Overview¶
The IncrementalFixedLagSmoother
is a FixedLagSmoother that uses LevenbergMarquardtOptimizer for batch optimization.
This fixed lag smoother will batch-optimize at every iteration, but warm-started from the last estimate.
API¶
Constructor¶
You construct a BatchFixedLagSmoother
object with the following parameters:
- smootherLag: The length of the smoother lag. Any variable older than this amount will be marginalized out. (Default: 0.0)
- parameters: The Levenberg-Marquardt optimization parameters. (Default:
LevenbergMarquardtParams()
) - enforceConsistency: A flag indicating whether the optimizer should enforce probabilistic consistency by maintaining the linearization point of all variables involved in linearized/marginal factors at the edge of the smoothing window. (Default:
true
)
Smoothing and Optimization¶
- update: This method is the core of the
BatchFixedLagSmoother
. It processes new factors and variables, updating the current estimate of the state. The update method also manages the marginalization of variables that fall outside the fixed lag window.

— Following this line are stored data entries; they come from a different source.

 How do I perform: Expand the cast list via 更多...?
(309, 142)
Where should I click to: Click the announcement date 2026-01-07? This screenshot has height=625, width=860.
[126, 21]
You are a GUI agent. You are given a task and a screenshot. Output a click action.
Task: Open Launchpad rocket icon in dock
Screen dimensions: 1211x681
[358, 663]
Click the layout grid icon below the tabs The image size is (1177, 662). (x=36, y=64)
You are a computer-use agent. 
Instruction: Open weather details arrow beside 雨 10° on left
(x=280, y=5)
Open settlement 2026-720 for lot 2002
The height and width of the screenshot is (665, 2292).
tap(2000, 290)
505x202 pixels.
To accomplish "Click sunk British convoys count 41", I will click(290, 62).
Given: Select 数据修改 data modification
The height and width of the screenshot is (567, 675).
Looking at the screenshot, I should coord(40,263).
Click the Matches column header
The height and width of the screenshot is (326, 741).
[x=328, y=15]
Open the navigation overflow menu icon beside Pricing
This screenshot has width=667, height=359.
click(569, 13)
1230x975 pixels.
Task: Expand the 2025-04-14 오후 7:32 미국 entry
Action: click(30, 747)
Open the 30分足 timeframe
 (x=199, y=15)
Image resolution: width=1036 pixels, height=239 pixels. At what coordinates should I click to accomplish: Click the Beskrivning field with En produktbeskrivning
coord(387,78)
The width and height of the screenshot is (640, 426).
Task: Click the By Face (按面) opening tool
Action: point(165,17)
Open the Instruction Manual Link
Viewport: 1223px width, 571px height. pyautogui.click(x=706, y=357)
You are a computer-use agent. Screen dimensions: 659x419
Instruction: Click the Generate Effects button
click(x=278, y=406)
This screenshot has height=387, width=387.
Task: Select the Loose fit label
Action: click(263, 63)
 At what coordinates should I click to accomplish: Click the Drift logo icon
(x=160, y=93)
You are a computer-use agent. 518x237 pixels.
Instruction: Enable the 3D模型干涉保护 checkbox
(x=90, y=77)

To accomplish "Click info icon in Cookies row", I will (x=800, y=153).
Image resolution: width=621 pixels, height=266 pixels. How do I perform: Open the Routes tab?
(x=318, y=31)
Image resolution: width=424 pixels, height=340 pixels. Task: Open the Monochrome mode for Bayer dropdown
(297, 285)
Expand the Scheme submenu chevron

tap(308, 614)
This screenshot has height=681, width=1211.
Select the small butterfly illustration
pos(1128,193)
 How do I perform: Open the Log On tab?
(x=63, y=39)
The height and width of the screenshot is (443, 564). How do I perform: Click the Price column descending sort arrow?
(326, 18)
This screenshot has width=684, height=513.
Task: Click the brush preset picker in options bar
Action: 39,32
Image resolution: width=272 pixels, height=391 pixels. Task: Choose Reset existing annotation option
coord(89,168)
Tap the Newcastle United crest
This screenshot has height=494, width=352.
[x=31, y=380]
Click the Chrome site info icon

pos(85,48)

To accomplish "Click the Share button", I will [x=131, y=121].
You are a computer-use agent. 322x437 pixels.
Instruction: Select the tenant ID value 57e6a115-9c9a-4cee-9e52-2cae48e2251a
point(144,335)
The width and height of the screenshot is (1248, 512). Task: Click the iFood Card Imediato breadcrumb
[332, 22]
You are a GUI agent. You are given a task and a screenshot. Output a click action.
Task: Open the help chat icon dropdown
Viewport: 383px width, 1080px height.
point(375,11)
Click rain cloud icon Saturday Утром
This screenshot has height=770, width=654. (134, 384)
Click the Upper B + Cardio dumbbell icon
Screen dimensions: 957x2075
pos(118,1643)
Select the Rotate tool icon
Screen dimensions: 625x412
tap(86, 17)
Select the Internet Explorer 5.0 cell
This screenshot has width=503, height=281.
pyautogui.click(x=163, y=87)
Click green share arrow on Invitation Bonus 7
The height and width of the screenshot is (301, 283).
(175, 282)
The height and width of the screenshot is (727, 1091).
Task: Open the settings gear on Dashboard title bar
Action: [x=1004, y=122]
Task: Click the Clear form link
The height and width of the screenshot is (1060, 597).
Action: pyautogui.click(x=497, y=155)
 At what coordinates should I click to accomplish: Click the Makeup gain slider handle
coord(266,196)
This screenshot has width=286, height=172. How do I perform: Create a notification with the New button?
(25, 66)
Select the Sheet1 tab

Computational Considerations¶
Every call to update
triggers a batch LM optimization: use the parameters to control the convergence thresholds to bound computation to fit within your application.
Internals¶
- marginalize: This function handles the marginalization of variables that are no longer within the fixed lag window. Marginalization is a crucial step in maintaining the size of the factor graph, ensuring that only relevant variables are kept for optimization.